Open henriquechehad opened this issue 7 years ago • 4 comments

Using .With() function it's repeating the same key/value for every With call. Should it overwrite the previous values or have a function to remove specific keys/values previously set?


import "go.uber.org/zap"

func main() {
	logger, _ := zap.NewProduction()
	defer logger.Sync()
	sugar := logger.Sugar()

	sugar = sugar.With("test", "value")
	sugar.Info("message 01")

	// prints:
	// {"level":"info","ts":1534362222.643982,"caller":"tmp/main.go:11","msg":"message 01","test":"value"}

	sugar = sugar.With("test", "value")
	sugar.Info("message 02")

	// prints duplicated "test" "value"
	// {"level":"info","ts":1534362222.644039,"caller":"tmp/main.go:14","msg":"message 02","test":"value","test":"value"}
}

henriquechehad avatar Aug 15 '18 19:08 henriquechehad

This is as designed, and is documented in NewJSONEncoder. It's technically allowable by the JSON specification, and all deserialization code that I'm aware of (including Go's standard library) preserves only the last value.

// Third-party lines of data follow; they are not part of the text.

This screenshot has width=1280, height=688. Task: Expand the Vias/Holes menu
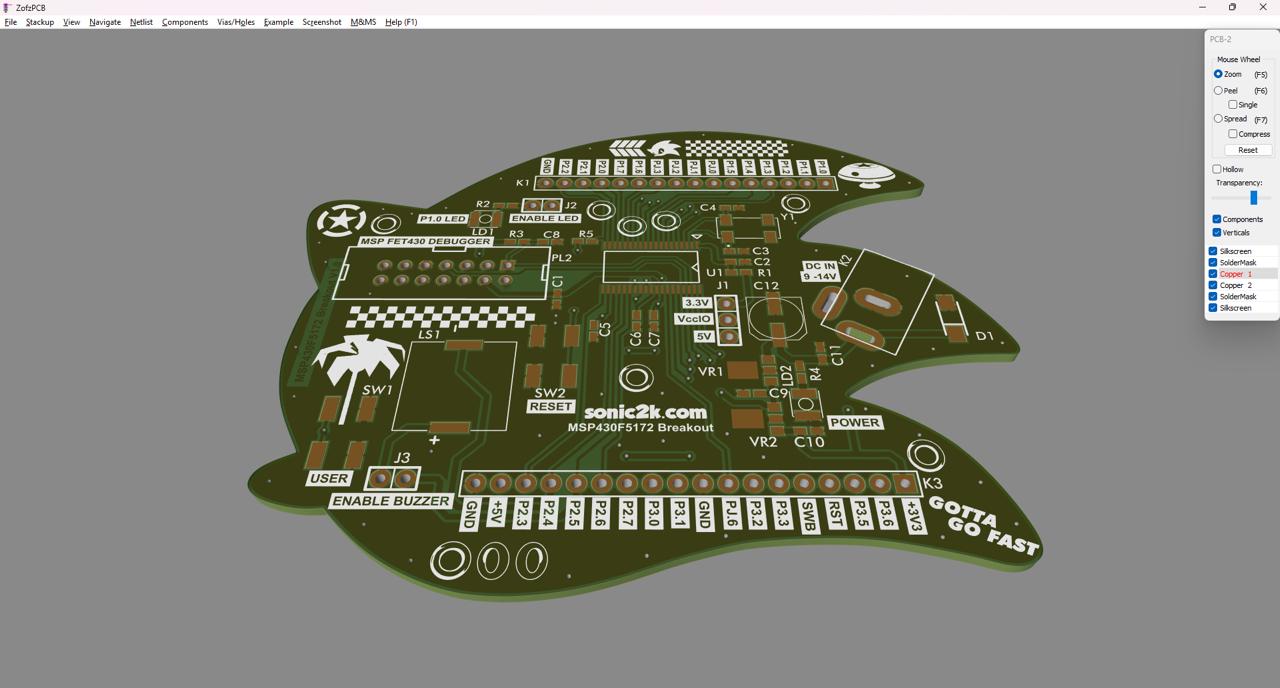point(236,22)
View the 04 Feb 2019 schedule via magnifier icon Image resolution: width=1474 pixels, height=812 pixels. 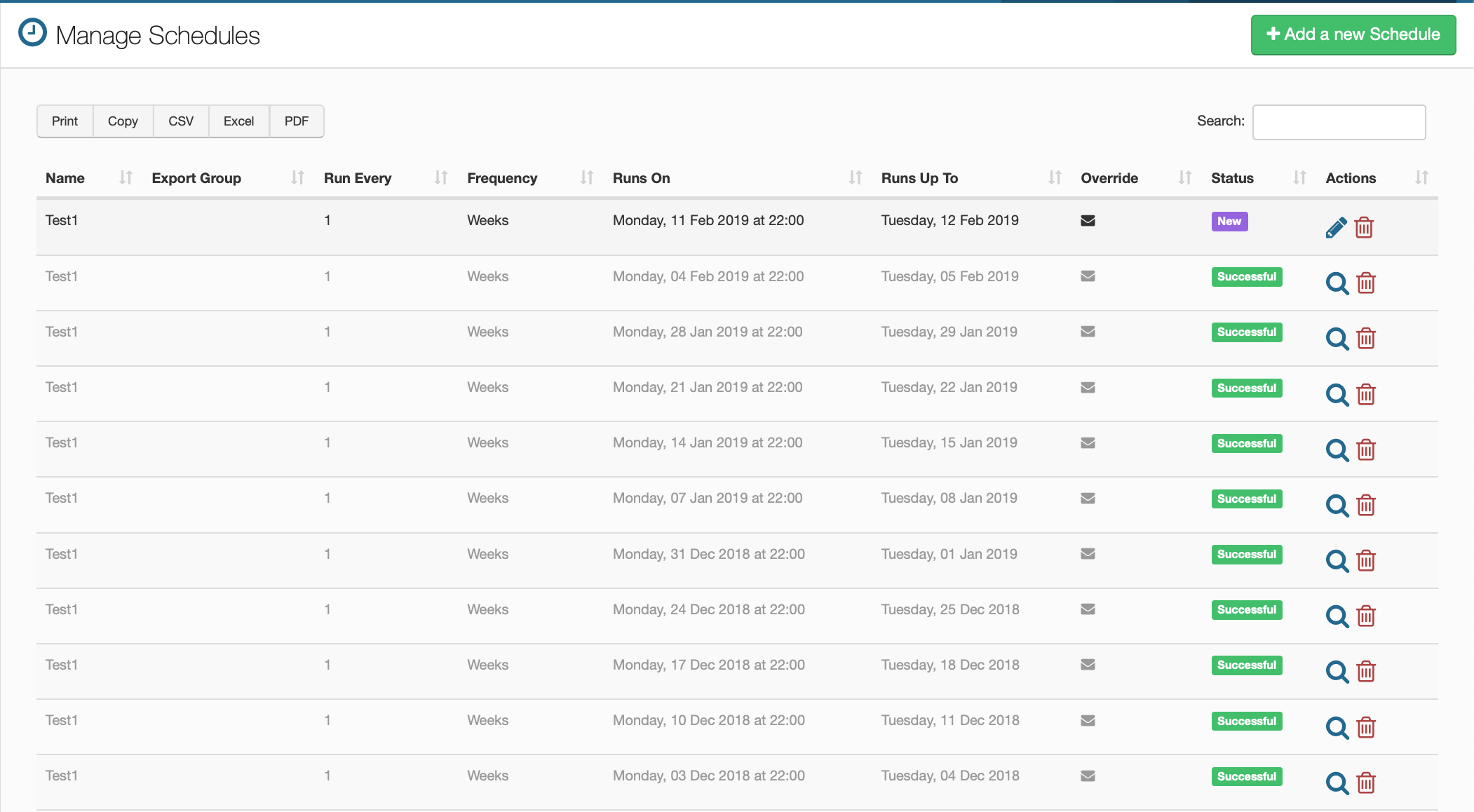[x=1337, y=283]
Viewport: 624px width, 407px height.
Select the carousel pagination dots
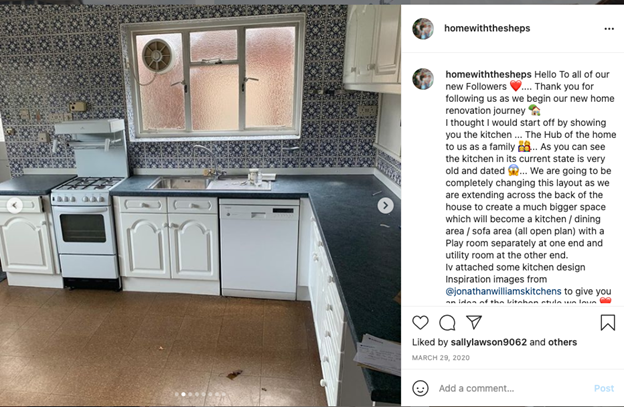pyautogui.click(x=200, y=394)
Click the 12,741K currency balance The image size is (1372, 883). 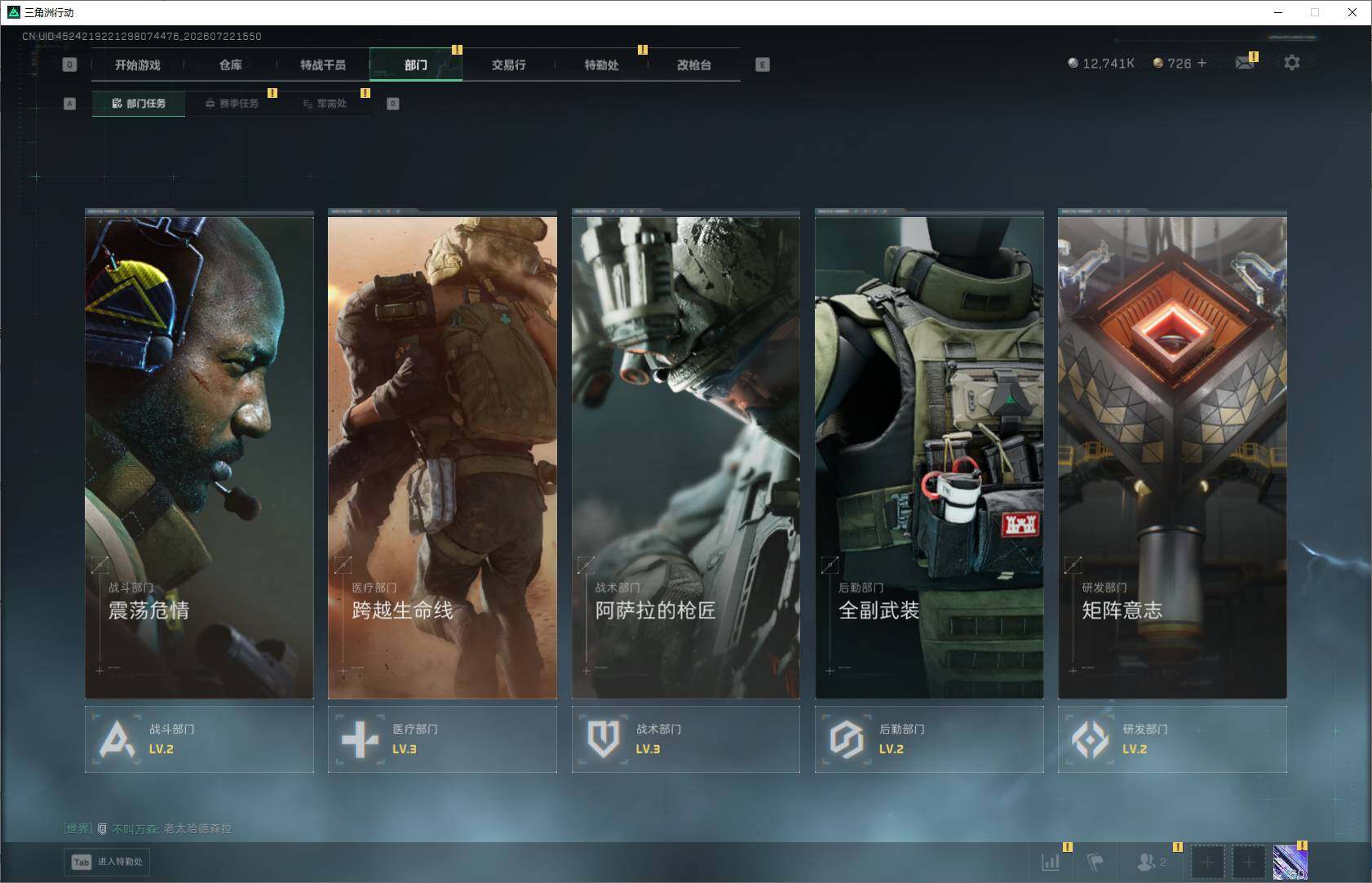(x=1101, y=63)
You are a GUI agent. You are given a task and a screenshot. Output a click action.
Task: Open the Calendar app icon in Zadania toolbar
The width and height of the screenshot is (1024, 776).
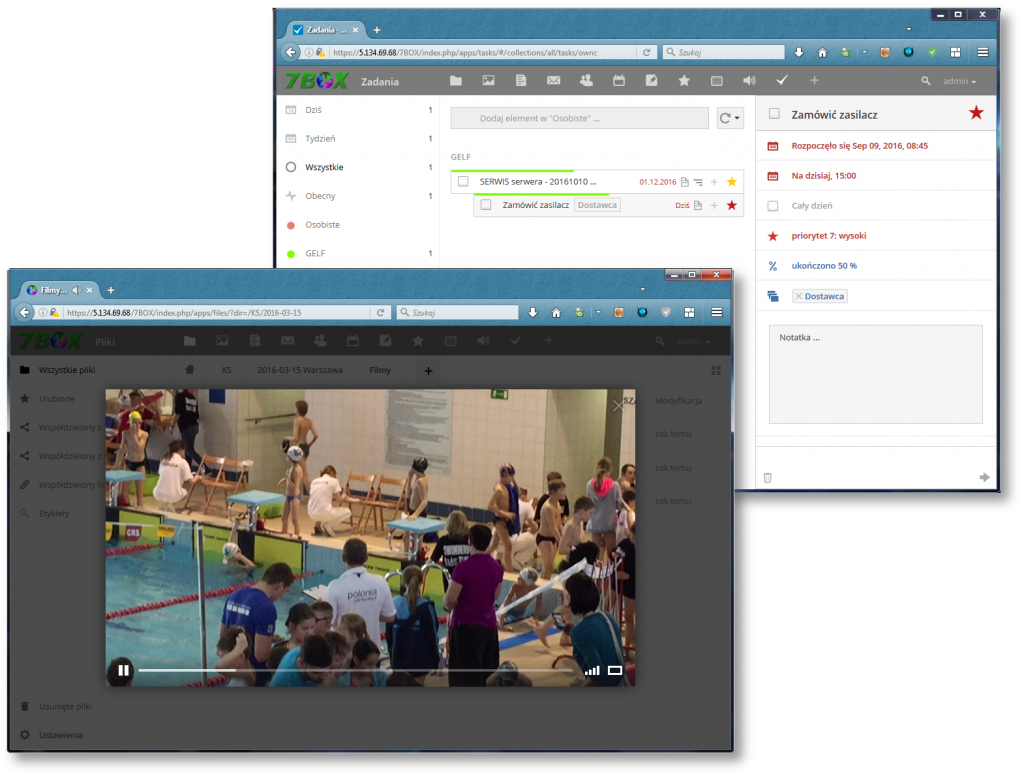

Supporting a last-writer-wins policy as you suggest is remarkably difficult in zap (and similar projects) - zap is fast because it encodes fields as they're added, without maintaining some intermediate representation (commonly map[string]interface{}). It's technically possible, and could even be made reasonably fast in the case when there are no duplicates, but we haven't run into many situations where it's valuable - usually we run into this when two developers are mistakenly stomping on each others' log data, so keeping both values in the output makes debugging easier.

In short, this is functioning as designed. If you're interested in a fairly complex PR, I can guide you through how we might implement this feature and benchmark the performance impact.

akshayjshah avatar Aug 28 '18 21:08 akshayjshah

Just a note:

This seems to be an issue when sending said logs to GCP's stackdriver. It takes the duplicated fields and concats them.

{
	"trace": "foo",
	"trace": "foo"
}

will be presented in stackdriver as

{
	"trace": "foofoo"
}

geoah avatar Mar 03 '21 10:03 geoah

Huh! I'm a little surprised by this, but perhaps Google's also trying to avoid dropping the duplicate data. I'm no longer at Uber, so the current maintainers have the final say on whether to make any changes to the current duplicate-handling code.

If this is particularly inconvenient for you, you can wrap zap's JSON encoder and fix it yourself. To keep performance reasonably good, you could use a Bloom filter:

  • The JSON encoder can keep track of all keys seen so far in an uint64 Bloom filter.
  • If it sees a key that's possibly a duplicate, it can unmarshal the JSON accumulated so far into a map[string]json.RawMessage, overwrite the existing data (if any), and re-serialize it.

That would keep serialization reasonably fast and zero-allocation when there are no duplicates. I haven't thought through how you'd handle duplicates in nested objects (created by zap.Namespace).